Running Time: 102 minutes.
Tag-line: "The Time Has Come."
Notable Cast or Crew: Antonio Banderas, Salma Hayek, Willem Dafoe, Johnny Depp, Mickey Rourke, Eva Mendes, Danny Trejo, Cheech Marin, Rubén Blades, Enrique Iglesias, Marco Leonardi.
Best one-liner: "Ok. Smoke him... Smoke the fucker! Send him straight to fucking Broadway."
Rodriguez's continued retellings of his "Sergio Leone by-way-of Walter Hill and John Woo" EL MARIACHI legend are like a monstrous, runaway snowball. And as it rolls downhill, it increases in speed, size, ludicrousity, and finally, by ONCE UPON A TIME IN MEXICO, it's a completely deranged, rampaging behemoth full of eclectic actors, jaw-dropping setpieces, and a tangible joie de vivre that its contemporaries truly lack.
Here's 10 reasons why ONCE UPON A TIME IN MEXICO rises above the muck of your typical 00's action flick and is worthy of your time:
#1. Some movies will, at times, splash a little blood or water on the lens. I think it's meant to amplify the grittiness, but for me it intensifies the disconnect- 'I'm watching a movie.' Rodriguez goes a step further: during a desert dirt bike chase, some cacti get blasted and the lens is spattered with cactus juice, which I have no choice but to wholeheartedly support.
#2. Mickey Rourke (and his l'il doggie). Now this is 21st Century Rourke (fossilized skin, gravelly voice, and every third word is "goddamn") at his finest.
His purple suits are not costumes- they're from his personal wardrobe. He exudes actual pathos, and in the course of a few brief scenes builds a relationship with his little chihuahua buddy that's more genuine and touching than anything from a weepie picture.
#3. Depp and his kitschy accoutrements.
From a CLASH OF THE TITANS lunchbox to an 'I'm With Stupid' t-shirt to the fanny packs, the fake 'staches, and the shorts n' blazer combo, Depp's attire is a testament to the inspired lunacy of the man himself.
Only on set for a few days, Depp hand-picked his own wardrobe from the festering aisles of tacky, border-town thrift shops and proceeded to unleash a hurricane of loopy, Brando-style improvisation, supposedly inspired by an anonymous, eccentric Hollywood mover and shaker who Depp always imagined "wore really cheesy tourist shirts, had a sideline obsession with Broadway, and favored strange, obvious disguises."
The end result is nothing short of astonishing, and 'Agent Sands' surely belongs on the short list of great characters in contemporary action cinema.
#4. Banderas' brutal double low-blow, worthy of Leo Fong. You'll know it when you see it.
Banderas' look says it all: he takes brutal ball-squeezing very seriously.
I'm sad to say, however, that the duration still compares unfavorably to THE EVIL THAT MEN DO.
#5. Willem Dafoe.

*Instructions*.
1 - Summarize the film review in two sentences.
2 - Repeat the part of the film review that begins at the words "From a CLASH" and stops after "you see it.".

*Listed records*.
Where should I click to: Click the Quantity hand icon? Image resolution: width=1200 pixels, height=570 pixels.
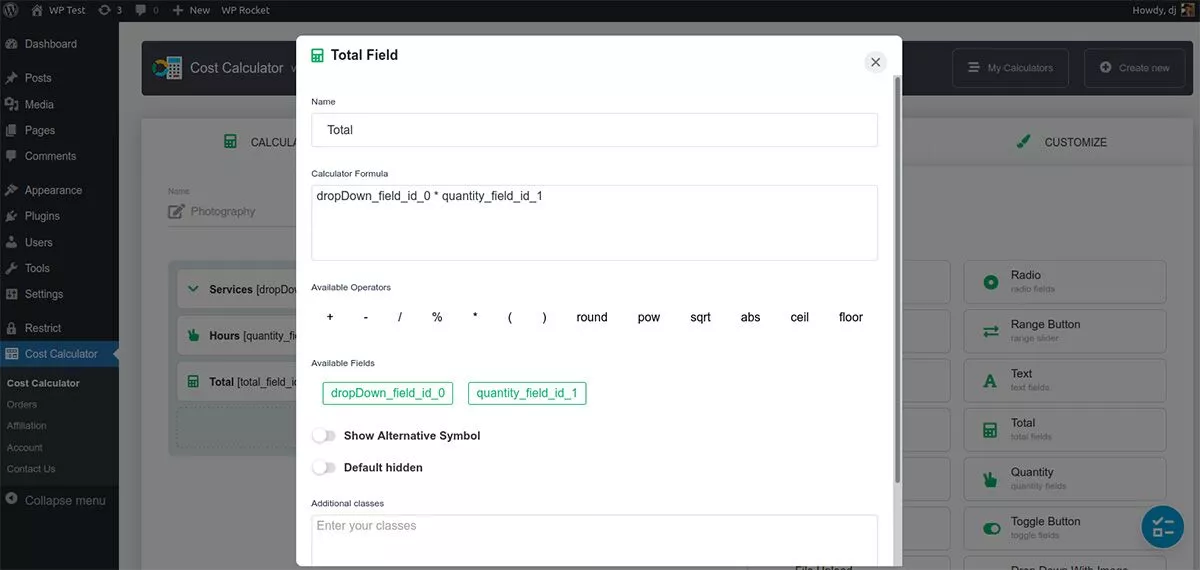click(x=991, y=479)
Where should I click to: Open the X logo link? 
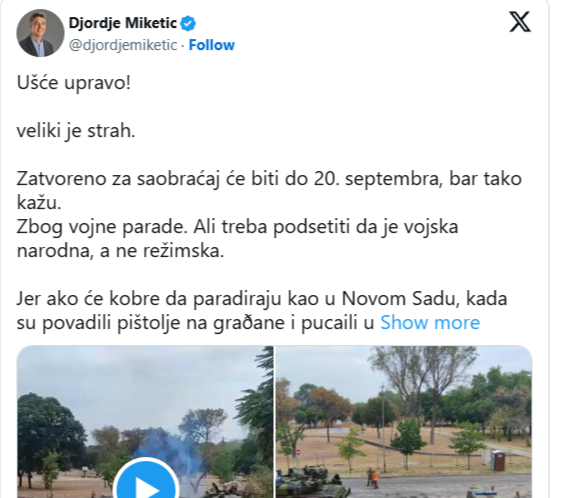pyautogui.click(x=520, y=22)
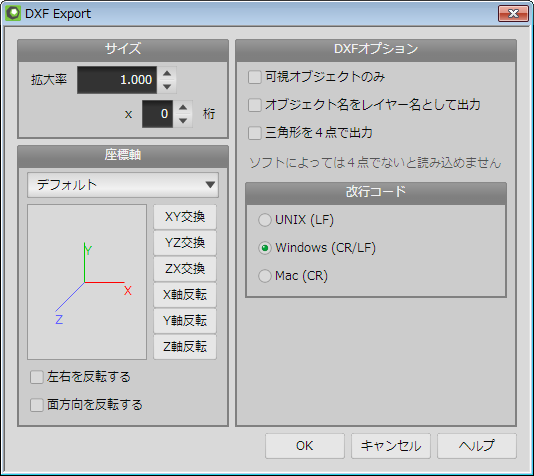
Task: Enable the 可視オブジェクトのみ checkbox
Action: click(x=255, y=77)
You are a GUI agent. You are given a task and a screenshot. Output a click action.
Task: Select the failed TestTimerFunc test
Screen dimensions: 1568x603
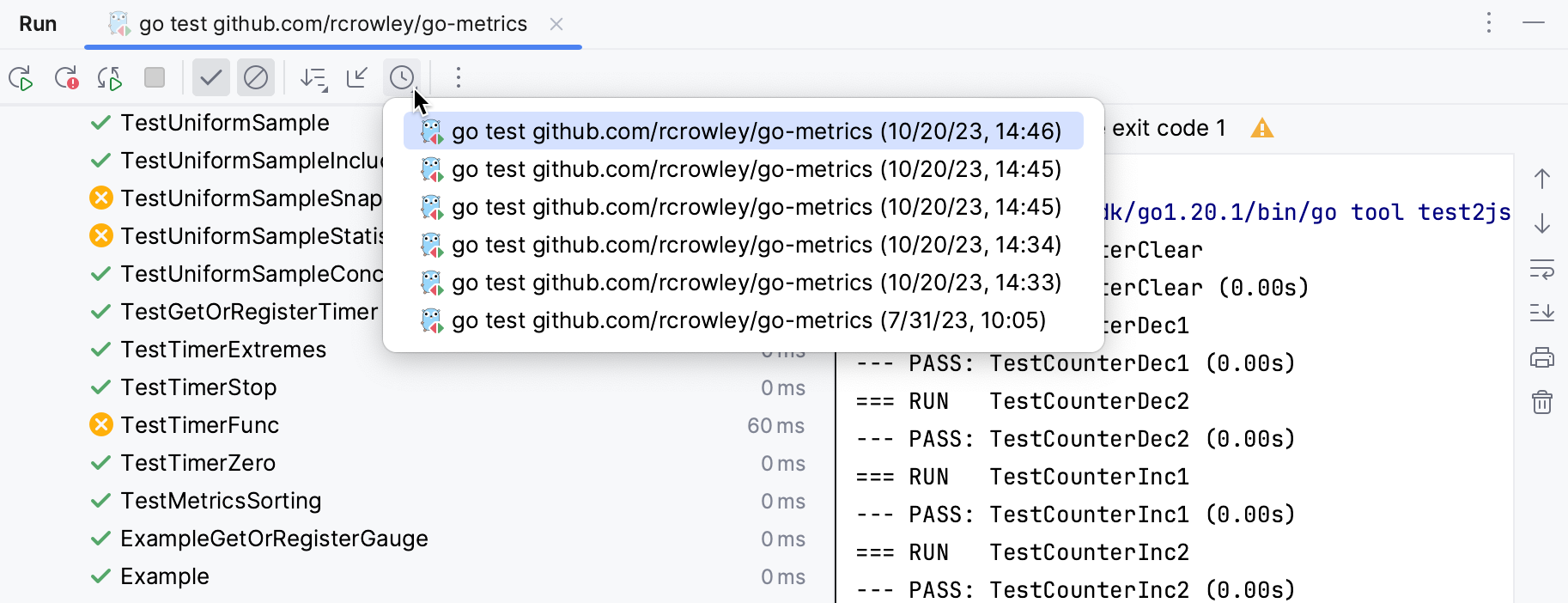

*Expected responses*.
1 - The review describes Rodriguez's retellings of the El Mariachi legend as a runaway snowball that grows until Once Upon a Time in Mexico becomes a deranged behemoth full of eclectic actors, jaw-dropping setpieces, and a joie de vivre its contemporaries lack. It then gives reasons the film rises above the typical 00's action flick, among them cactus juice spattering the lens, Mickey Rourke and his chihuahua, and Johnny Depp's self-chosen thrift-shop wardrobe and improvised Agent Sands.

2 -
From a CLASH OF THE TITANS lunchbox to an 'I'm With Stupid' t-shirt to the fanny packs, the fake 'staches, and the shorts n' blazer combo, Depp's attire is a testament to the inspired lunacy of the man himself.
Only on set for a few days, Depp hand-picked his own wardrobe from the festering aisles of tacky, border-town thrift shops and proceeded to unleash a hurricane of loopy, Brando-style improvisation, supposedly inspired by an anonymous, eccentric Hollywood mover and shaker who Depp always imagined "wore really cheesy tourist shirts, had a sideline obsession with Broadway, and favored strange, obvious disguises."
The end result is nothing short of astonishing, and 'Agent Sands' surely belongs on the short list of great characters in contemporary action cinema.
#4. Banderas' brutal double low-blow, worthy of Leo Fong. You'll know it when you see it.